▸ **Tasks for this exercise**:
1) In the investing discussion, why was the poster who avoids excessively overvalued stocks only about half invested during the 1999-2001 tech run-up and meltdown?
2) Please extend the investing discussion past its final sentence, keeping to its subject and tone.

▸ **Page text**:
In the future I would expect to make smaller moves, preferably moving some gains into bonds when the market is hot and going into all stocks if I'm down 10% or so for the overall portfolio. I don't want to permanently hold a bond position, so I hope that simple timing will reduce volitility without decreasing the rate of return.

Dan
 
Already did. Moved from stocks to bonds during 2006, since then I have a return of about 15%, compared to 3% I would have had if I stayed put. And sold my house and have rented since 2005, at the peak of the local bubble (relative gain of 35% there)

I've been researching this credit bubble for a few years now.
 
I don't market time.

However, I do try to avoid buying what I feel are excessively overvalued stocks, and I have been known to sell them when I feel they become excessively overvalued. Key word here is excessive. Think Cisco at 60 times earnings. At 30 times I'll give it the benefit of the doubt.

I was only about 50% invested in the tech run-up and meltdown in the 1999-2001 because I sold some stocks that I felt had become way overvalued and couldn't find anything to buy.

I bought somewhere in the middle of the way down, and kept buying as it dropped (and then on the way up). It turned out well. :D

The market doesn't strike me as a screaming bargain, but it doesn't seem overvalued either. There is a lot of uncertainty, and the market valuations reflect that.

If we have to live through a 70s style recession, we will have wished we sold today, but if we just have a regular garden variety recession, selling seems silly. Those are over in a year or two. No big deal.

Since a regular recession seems a lot more likely that a repeat of the 70s, I'm steadily buying just like normal.

Stored items from a collection:
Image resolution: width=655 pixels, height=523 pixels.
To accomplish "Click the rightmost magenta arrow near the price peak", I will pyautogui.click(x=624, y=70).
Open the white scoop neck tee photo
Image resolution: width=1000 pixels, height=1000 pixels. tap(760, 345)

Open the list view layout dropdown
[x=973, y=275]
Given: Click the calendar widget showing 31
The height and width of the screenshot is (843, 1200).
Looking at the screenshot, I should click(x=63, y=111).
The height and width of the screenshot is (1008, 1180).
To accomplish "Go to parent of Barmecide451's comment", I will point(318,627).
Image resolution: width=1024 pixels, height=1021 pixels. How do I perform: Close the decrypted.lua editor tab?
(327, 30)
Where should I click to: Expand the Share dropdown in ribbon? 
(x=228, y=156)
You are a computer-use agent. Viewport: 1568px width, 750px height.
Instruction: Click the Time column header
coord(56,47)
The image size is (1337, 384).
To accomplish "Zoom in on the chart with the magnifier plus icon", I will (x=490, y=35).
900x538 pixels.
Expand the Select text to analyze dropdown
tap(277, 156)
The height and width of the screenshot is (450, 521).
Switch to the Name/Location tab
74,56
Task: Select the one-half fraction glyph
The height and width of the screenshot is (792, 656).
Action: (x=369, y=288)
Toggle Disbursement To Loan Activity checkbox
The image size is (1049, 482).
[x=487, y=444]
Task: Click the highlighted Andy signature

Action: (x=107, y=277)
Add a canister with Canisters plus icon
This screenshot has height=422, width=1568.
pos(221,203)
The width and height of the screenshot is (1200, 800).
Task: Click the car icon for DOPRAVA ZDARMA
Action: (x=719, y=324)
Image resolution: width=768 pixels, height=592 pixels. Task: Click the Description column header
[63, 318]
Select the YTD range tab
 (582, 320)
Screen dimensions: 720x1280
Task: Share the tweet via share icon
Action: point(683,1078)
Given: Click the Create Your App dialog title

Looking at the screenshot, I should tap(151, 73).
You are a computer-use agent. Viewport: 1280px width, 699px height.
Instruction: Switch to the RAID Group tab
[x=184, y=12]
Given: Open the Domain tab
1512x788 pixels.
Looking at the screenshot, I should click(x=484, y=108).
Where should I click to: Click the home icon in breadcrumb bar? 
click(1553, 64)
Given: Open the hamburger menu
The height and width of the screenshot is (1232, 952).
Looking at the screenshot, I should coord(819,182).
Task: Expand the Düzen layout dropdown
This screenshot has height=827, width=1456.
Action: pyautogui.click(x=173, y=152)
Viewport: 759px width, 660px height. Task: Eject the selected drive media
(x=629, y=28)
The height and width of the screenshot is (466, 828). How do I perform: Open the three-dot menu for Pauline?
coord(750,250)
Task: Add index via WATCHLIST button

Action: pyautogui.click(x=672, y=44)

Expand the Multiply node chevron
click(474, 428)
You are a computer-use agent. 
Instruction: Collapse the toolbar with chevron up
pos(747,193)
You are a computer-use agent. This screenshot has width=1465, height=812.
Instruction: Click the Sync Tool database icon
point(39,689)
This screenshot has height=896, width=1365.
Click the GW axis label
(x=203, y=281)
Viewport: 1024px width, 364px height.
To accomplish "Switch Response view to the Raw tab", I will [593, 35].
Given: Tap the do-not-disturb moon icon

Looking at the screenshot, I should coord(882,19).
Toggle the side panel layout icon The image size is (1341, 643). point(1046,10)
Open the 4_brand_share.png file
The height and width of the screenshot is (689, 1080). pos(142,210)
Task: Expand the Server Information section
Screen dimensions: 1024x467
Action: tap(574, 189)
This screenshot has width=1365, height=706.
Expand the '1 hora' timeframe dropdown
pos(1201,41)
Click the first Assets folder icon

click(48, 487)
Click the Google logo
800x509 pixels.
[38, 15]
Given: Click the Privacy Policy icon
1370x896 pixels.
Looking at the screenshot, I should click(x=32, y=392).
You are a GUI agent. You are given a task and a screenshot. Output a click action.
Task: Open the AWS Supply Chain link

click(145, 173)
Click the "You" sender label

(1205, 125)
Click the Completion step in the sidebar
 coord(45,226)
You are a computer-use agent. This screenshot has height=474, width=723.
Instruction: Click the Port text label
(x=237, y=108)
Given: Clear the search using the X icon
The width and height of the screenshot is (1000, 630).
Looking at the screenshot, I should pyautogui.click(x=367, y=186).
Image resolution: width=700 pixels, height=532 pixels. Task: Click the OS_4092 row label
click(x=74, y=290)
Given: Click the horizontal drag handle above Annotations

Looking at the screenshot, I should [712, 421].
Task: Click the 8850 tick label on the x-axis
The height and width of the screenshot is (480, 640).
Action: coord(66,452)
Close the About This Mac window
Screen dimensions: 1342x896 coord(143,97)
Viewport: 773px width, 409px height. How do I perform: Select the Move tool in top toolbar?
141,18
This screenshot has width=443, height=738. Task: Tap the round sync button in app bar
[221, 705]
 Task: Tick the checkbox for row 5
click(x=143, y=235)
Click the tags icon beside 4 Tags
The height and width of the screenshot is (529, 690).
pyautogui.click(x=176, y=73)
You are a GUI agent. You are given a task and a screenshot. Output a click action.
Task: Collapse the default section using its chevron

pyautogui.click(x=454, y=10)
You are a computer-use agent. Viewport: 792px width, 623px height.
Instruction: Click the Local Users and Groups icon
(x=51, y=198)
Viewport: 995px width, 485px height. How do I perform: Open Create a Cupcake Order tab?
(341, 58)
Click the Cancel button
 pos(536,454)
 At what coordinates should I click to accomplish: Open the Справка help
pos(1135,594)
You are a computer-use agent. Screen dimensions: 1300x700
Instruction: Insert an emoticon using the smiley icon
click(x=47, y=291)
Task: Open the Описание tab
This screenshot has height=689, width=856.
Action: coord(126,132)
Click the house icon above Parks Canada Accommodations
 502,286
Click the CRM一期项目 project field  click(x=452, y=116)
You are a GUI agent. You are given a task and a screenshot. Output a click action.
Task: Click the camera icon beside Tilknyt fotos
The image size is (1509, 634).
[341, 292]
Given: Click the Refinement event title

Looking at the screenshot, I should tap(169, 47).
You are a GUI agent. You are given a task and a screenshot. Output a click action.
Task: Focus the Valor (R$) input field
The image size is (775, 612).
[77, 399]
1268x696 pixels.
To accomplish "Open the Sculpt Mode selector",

▸ **Written responses**:
1) That poster had sold some stocks that seemed to have become way overvalued and couldn't find anything else to buy. So only about 50% of the money was in the market.

2)
Even if the bad one comes, by the time we're in it it will probably be too late to do anything but dollar-cost-average through it anyway ^-^

I'm starting to understand why some of you own bonds though. Maybe I'll buy some when I hit 40. :D
 
"I'm starting to understand why some of you own bonds though. Maybe I'll buy some when I hit 40."

Treasuries have been on a tear the only ones I bought this last year, except in my 401k where it's not a choice. Well PIMCO has done well, almost 9% last year. My long bonds are up 15%-20%.

Going long on the curve isn't for wimps O0
 
My experience is to NOT do market timing. For every good pick, I seem to have 2 bad ones. I took some tax losses late last year to offset some gains and put the funds back in right away and wished I had not ... but as someone here said, in 20 years it won't matter ...
 
Just placed an order for some more small value a few minutes ago down 3% today wanted to buy at the new sale price :)

I'm afraid that small value start a bear trend (at least I see it on the chart) and I would be very cautious. Would small growth have done the same I would already have sold my entire US small caps. I've already sold most of my european small caps (early bear market) and Japan (early bear as well).

I'm afraid you'll keep buying more for less of these small value in a few months.
 
Japan (early bear as well).

For Japan, I prefer to watch the yen rather than momentum.

z
 
For Japan, I prefer to watch the yen rather than momentum.

I also loose on the Yen as I am in the Euro zone (FR) and the Yen has also gone down against the Euro.... So I have two bear markets compounding there, the N225 and the Yen/Euro...

Beuh...
 
I'm NOT a market timer, I've always dollar cost averaged into index funds, however, I moved 75% of my US Index funds to my money market yesterday and I'm going to sit on it through the first quarter. Maybe when the DOW hits 12000 I'll get back in.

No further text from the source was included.